Conservative isolationists want to give voters the final say on international treaties, defying the government and parliament. The issue, backed only by the political right, comes to a nationwide ballot on June 17.
Billed as an initiative to boost direct democracy, the Campaign for an Independent and Neutral Switzerland group argues ordinary citizens have a better sense of foreign policy than the political elite and the business community.
Pirmin Schwander, president of the group and parliamentarian for the rightwing Swiss People’s Party, says there is one lesson to be learnt from the recent past.
“The bigger the number of people who can have a say the better things turn out in the end,” he said at the launch of the public campaign to convince voters.
His fellow parliamentarian Luzi Stamm added: “Unlike the banks, the business community, politicians and, dare I say it, the media, citizens are less likely to cave in to pressure and blackmail.”
The group believes it would be a trump card in the hands of the cabinet if - under Switzerland’s cherished system of direct democracy – it was clear to negotiating partners like the European Commission that it wasn’t the Swiss government but the country’s electorate who has the final say.
The isolationists make no secret that their initiative is aimed at blocking what they see as the government’s efforts to “seek Switzerland’s backdoor entry into the European Union.”
Their proposal foresees that every “important international treaty” – committing Switzerland to take over multilateral rules or the payment of certain financial contributions – should be put to a mandatory nationwide vote.
Under the current system, only major accords, including membership of international organisations, are decided at the ballot box. In other cases, a vote can be called by challenging a parliamentary decision to a referendum, which needs the collection of at least 50,000 signatures within 100 days.
Opponents say the initiative creates an unwieldy system, damaging Switzerland’s reputation as a predictable partner at the negotiating table and jeopardising the competitive edge of the country’s economy which has to be able to rely on legal certainty.
“The initiative is unnecessary and does more harm than good,” say Gerhard Pfister and Kurt Fluri, parliamentarians of the centre-right Christian Democrats and the Radicals respectively.

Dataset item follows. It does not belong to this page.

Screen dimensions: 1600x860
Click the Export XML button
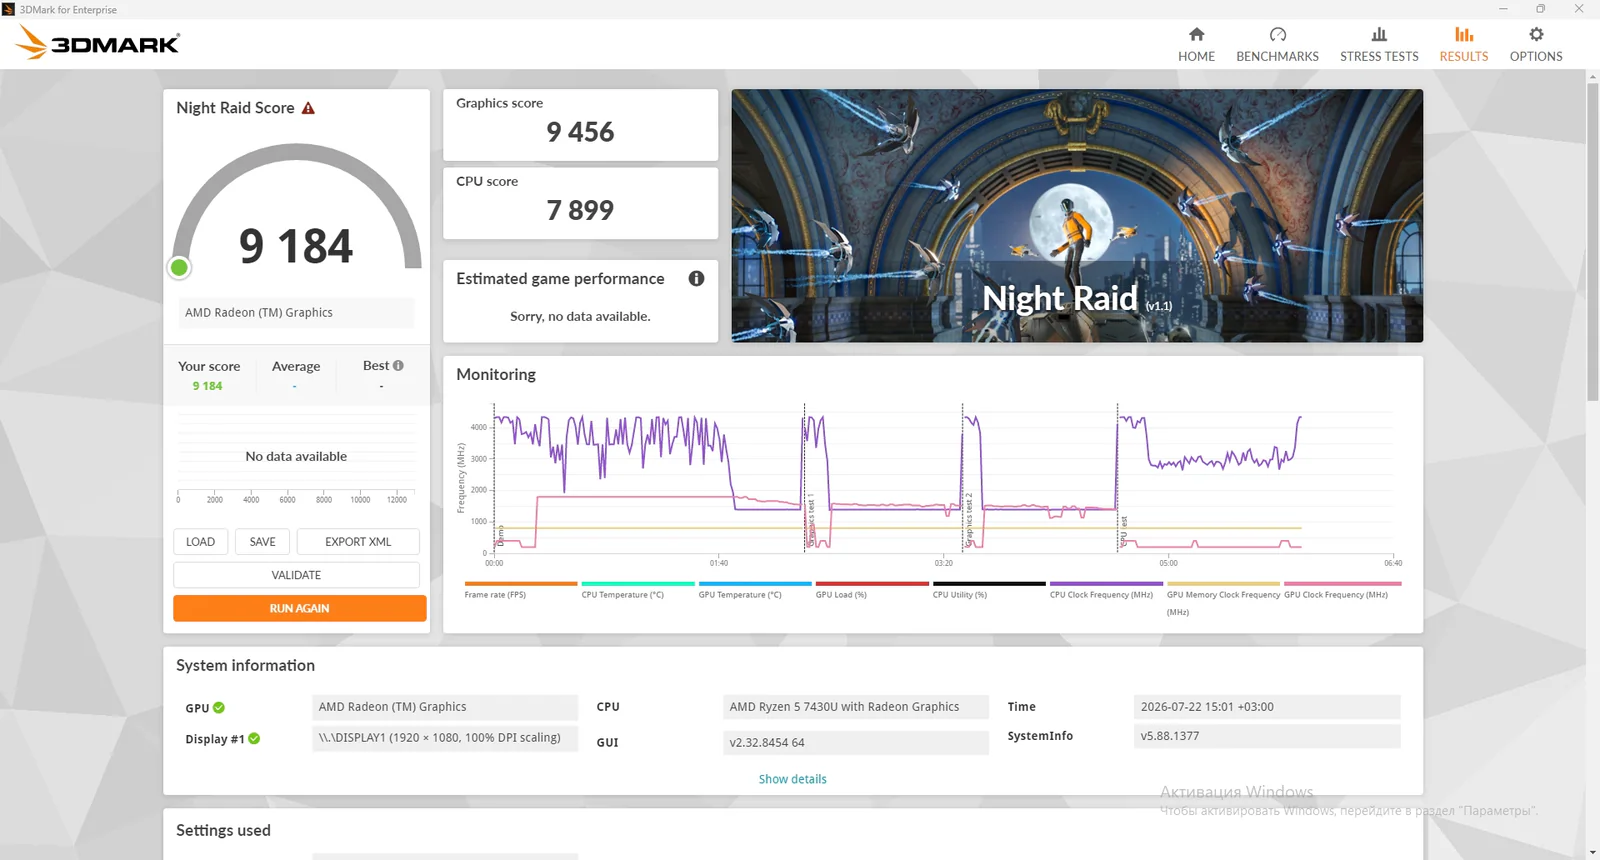point(358,542)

Most political parties, not only on the left but also in the political centre, argue the proposal by the isolationists risks undermining not only Switzerland’s cooperation on the international scene but puts an unduly heavy burden on the system of direct democracy.
Voters would be called up around 500 times a year and decide on a host of highly technical and uncontroversial issues.
“You do not boost democracy by letting voters have a say on everything and nothing. But it is crucial to vote on essential matters,” says Adèle Thorens of the Green Party.
Justice Minister Simonetta Sommaruga says the initiative is a misnomer and goes too far, making empty promises and creating extra costs.
“Under the current system Swiss voters already get a say on foreign policy,” she says. “Those who measure the quality of direct democracy with the number of votes show a distinct lack of confidence in the legitimacy of state institutions.”
Economics Minister Johann Schneider-Ammann warns of complications in crucial negotiations for a country which relies on its export industry, saying it is not wise to create delays and legal uncertainty in a world of globalised business.
“Switzerland’s reputation as a reliable trading partner is at stake. We gain every other franc in the export sector which contributes to the country’s prosperity,” he says.
According to the State Secretariat for Economic Affairs the export industry thrives particularly in markets and countries where Switzerland has concluded treaties.
Funds and facts
Observers have pointed out the early campaign start by opponents of the initiative. The government and the leading committee against began vying for public attention back in March, apparently showing the high significance they give to the vote.
Promoters of the initiative rolled out their campaign one month later. They explained they would spend about SFr1 million ($1.1 million), five times less than the Swiss Business Federation.
The isolationist group publicly decried the fact that the business community gave them the cold shoulder.
Nor can they count on facts presented by an independent think tank, Foraus, which examined the use of referendums on foreign policy issues over the past 90 years.
The authors say that of the nearly 300 international treaties which could have been challenged under the current referendum rights only ten were contested.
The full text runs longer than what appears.